Cada ser humano é um mistério único e irrepetível. Existirmos, a que será que se destina? O mistério único que cada pessoa é, requer uma longa jornada de desvendamento. O pensar próprio é um caminho para conhecê-lo.
Se alguém é arrastado na corrente atual do cérebro podre, o caminho que leva ao mistério já foi há muito tempo abandonado. Se alguém se perde na corrente do falatório - o uso inadvertido, supérfluo e tagarela das palavras -, não terá subsídios mentais para trilhar o caminho.

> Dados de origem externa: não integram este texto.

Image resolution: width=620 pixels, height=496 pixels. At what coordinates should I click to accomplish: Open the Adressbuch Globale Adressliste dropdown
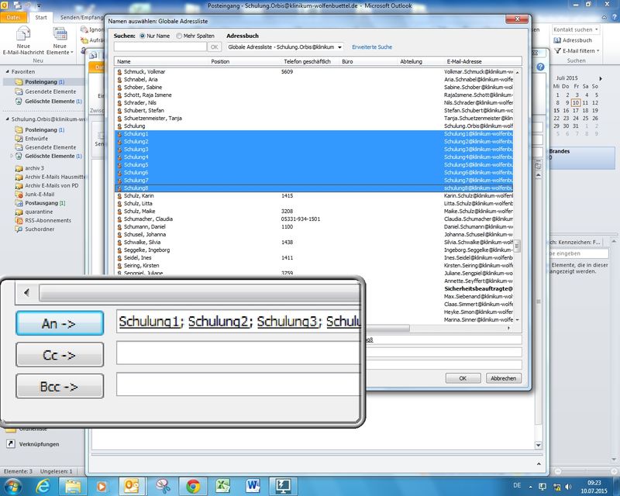[284, 47]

Em relação ao desenvolvimento do pensar próprio, todos somos chamados, mas poucos se escolhem.
Notas e referências bibliográficas
[1] STEINER, Rudolf. Astrologia Espiritual: pensamento humano e cósmico. Curitiba: Lohengrin, 2021. Nesse livro Rudolf Steiner classifica as 12 cosmovisões segundo o modo de pensar de alguns filósofos e as correlaciona com os signos do zodíaco: materialismo (Câncer), matematismo (Gêmeos), racionalismo (Touro), idealismo (Áries), psiquismo (Peixes), pneumatismo (Aquário), espiritualismo (Capricórnio), monadismo (Sagitário), dinamismo (Escorpião), realismo (Libra), fenomenalismo (Virgem) e sensualismo (Leão).
Jonas Bach é pós-doutorando em música e fenomenologia na USP de Ribeirão Preto. É pós-doutor em fenomenologia de Goethe pela Unicamp. É professor de filosofia na Universidade Federal do Triângulo Mineiro (UFTM) e doutor em educação pela Universidade Federal do Paraná (UFPR).